Wherever the line that contains "Given: Select Module from Existing Sources..." falls, repeat it and the lines after it exactly until the records end, without any pictures.

(Provided records begins)

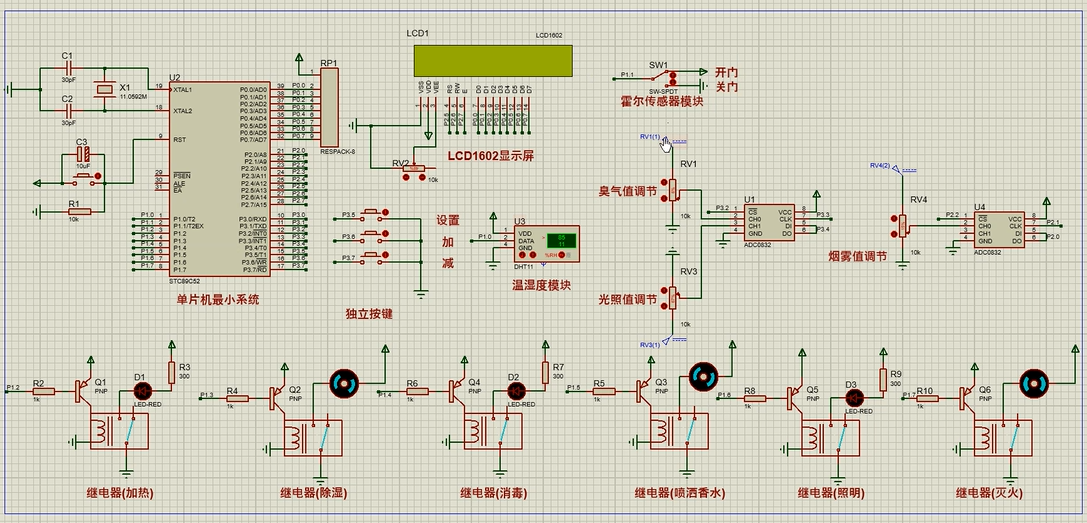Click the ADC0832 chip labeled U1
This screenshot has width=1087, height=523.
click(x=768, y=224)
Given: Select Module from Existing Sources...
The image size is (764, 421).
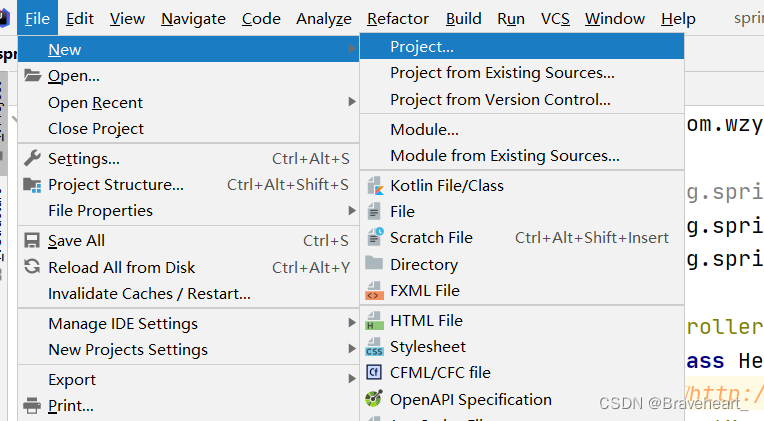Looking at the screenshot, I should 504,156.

(Provided records ends)

Answer space =
Given: Select Module from Existing Sources...
The image size is (764, 421).
Looking at the screenshot, I should 504,156.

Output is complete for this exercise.